━━ DATA UNDER STUDY ━━

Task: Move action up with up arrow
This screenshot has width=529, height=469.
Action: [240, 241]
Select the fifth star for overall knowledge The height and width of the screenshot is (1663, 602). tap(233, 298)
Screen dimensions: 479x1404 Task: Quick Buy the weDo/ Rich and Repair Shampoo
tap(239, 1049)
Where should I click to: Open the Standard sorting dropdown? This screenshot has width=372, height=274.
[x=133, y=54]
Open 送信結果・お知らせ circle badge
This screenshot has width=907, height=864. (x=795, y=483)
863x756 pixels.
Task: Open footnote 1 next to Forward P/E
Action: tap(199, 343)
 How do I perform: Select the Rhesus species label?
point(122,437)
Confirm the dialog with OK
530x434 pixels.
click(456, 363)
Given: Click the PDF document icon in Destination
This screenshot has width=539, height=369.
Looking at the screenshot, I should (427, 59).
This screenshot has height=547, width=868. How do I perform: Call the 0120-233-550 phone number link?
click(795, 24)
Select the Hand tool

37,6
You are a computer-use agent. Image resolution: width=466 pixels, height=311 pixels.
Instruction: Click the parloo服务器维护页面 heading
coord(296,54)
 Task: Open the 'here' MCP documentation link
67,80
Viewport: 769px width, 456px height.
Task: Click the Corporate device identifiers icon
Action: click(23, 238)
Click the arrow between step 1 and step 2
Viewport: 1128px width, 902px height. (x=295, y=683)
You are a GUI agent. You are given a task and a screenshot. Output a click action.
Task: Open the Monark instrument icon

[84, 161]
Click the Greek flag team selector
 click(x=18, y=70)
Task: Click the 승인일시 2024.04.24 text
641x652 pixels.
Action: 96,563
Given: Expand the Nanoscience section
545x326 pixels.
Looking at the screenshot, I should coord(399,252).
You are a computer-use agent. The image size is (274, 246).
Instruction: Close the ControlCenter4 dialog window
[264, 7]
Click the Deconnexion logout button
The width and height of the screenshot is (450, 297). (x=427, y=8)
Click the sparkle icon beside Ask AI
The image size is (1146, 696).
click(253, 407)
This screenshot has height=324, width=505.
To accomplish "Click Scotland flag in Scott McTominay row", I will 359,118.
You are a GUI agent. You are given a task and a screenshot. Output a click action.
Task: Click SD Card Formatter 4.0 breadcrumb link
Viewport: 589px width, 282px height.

━━━

## WHAT YOU WILL DO
Working from the entries above, filter out every line that lacks "computer" and copy what remains.

## ANSWER SPACE
You are a computer-use agent. Image resolution: width=466 pixels, height=311 pixels.
You are a computer-use agent. The image size is (274, 246).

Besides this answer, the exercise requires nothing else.